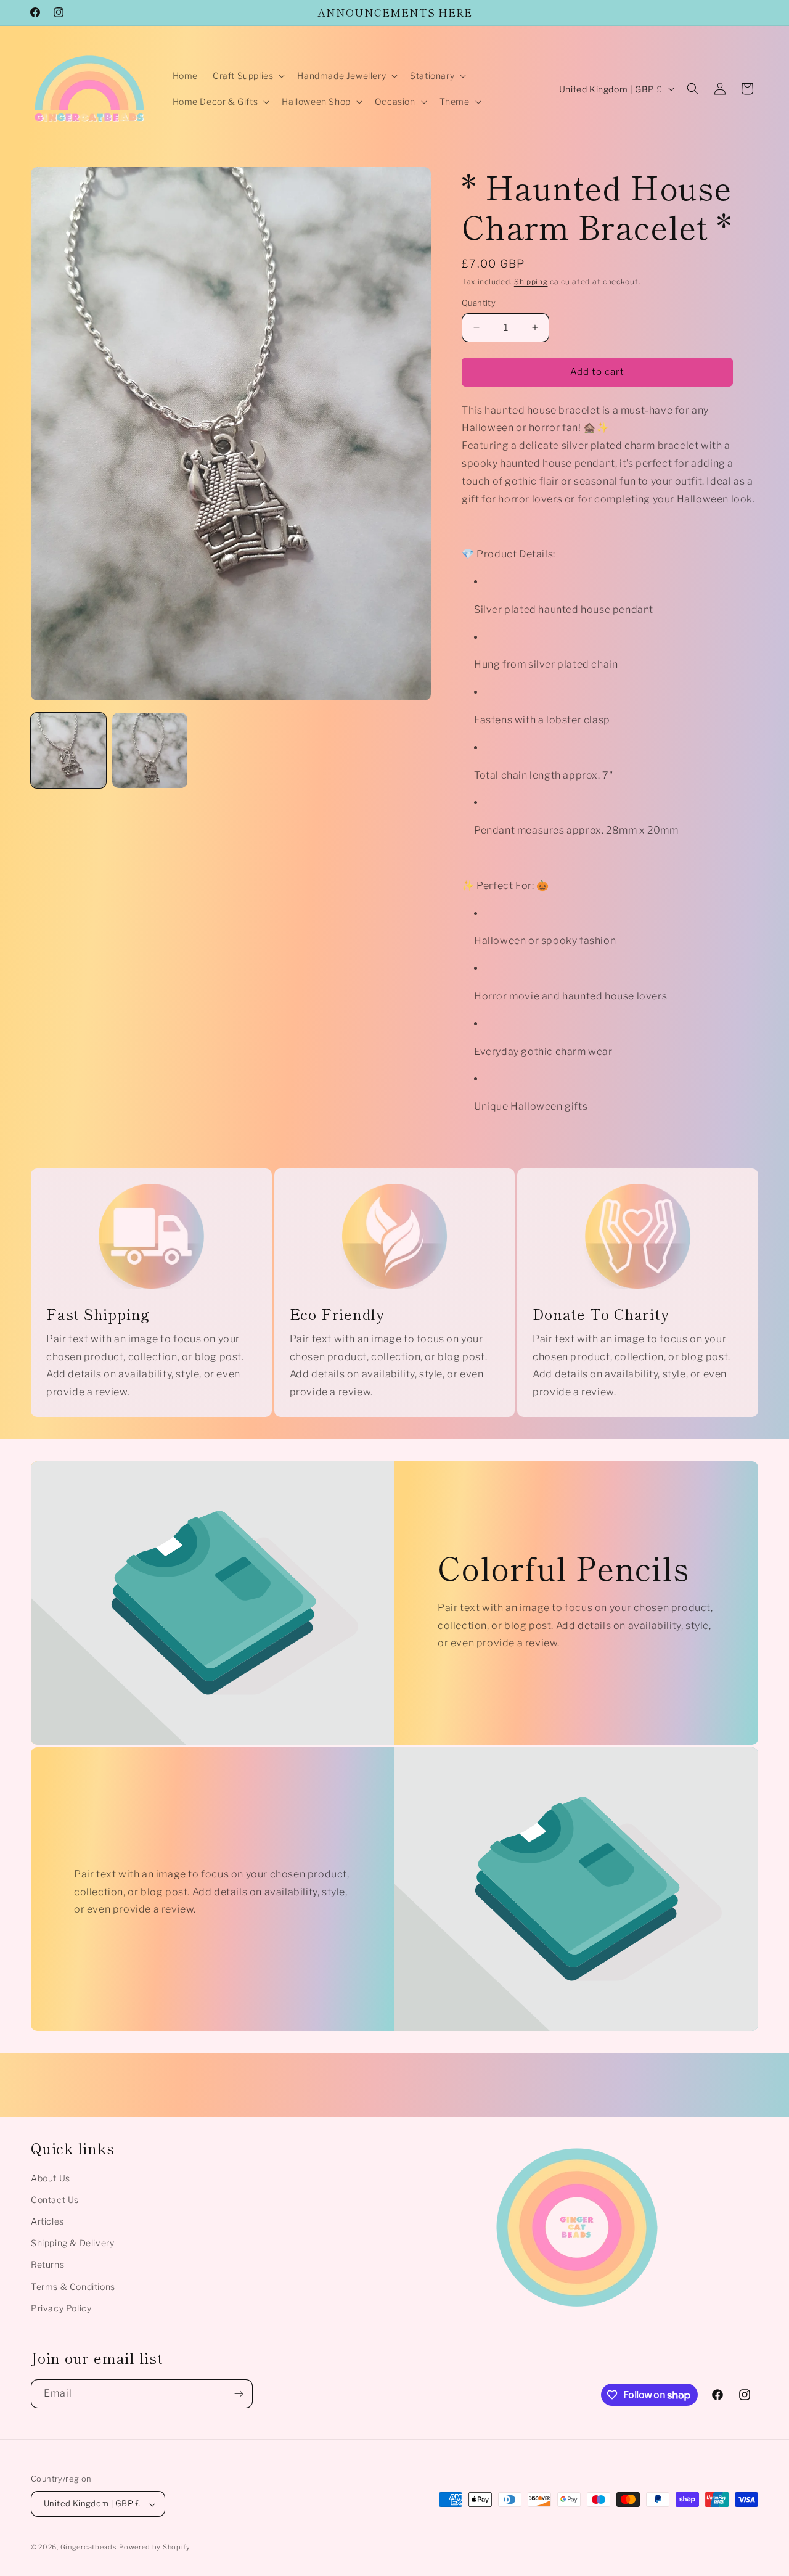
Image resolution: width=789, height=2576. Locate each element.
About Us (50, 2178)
————————
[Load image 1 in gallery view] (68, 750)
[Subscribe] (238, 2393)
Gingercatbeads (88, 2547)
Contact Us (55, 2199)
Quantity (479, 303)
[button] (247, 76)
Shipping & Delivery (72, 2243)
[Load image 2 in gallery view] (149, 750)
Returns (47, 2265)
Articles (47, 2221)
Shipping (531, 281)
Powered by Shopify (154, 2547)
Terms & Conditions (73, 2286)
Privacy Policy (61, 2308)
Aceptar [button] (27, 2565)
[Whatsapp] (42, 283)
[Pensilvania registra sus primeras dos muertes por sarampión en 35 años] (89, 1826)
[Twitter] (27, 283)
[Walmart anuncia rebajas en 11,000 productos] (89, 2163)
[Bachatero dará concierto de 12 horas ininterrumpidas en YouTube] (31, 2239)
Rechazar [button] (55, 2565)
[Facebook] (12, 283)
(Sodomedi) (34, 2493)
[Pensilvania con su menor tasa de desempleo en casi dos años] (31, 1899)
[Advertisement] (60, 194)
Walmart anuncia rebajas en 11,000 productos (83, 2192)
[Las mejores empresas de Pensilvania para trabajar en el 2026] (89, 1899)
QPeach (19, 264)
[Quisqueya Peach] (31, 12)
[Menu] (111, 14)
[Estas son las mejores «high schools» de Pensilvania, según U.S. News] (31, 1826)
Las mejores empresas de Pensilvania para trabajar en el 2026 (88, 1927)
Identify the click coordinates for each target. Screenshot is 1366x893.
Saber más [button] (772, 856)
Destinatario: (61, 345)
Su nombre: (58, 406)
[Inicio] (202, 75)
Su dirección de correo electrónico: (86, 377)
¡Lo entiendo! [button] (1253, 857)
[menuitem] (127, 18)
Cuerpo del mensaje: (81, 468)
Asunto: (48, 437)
————————
> EXERCISE DIRECTIONS
Send back an exact copy of only the lines from the line with "Su nombre: (58, 406)" up to and including the line with "Asunto: (48, 437)" in the data above.

> RESULT BELOW
Su nombre: (58, 406)
[Inicio] (202, 75)
Su dirección de correo electrónico: (86, 377)
¡Lo entiendo! [button] (1253, 857)
[menuitem] (127, 18)
Cuerpo del mensaje: (81, 468)
Asunto: (48, 437)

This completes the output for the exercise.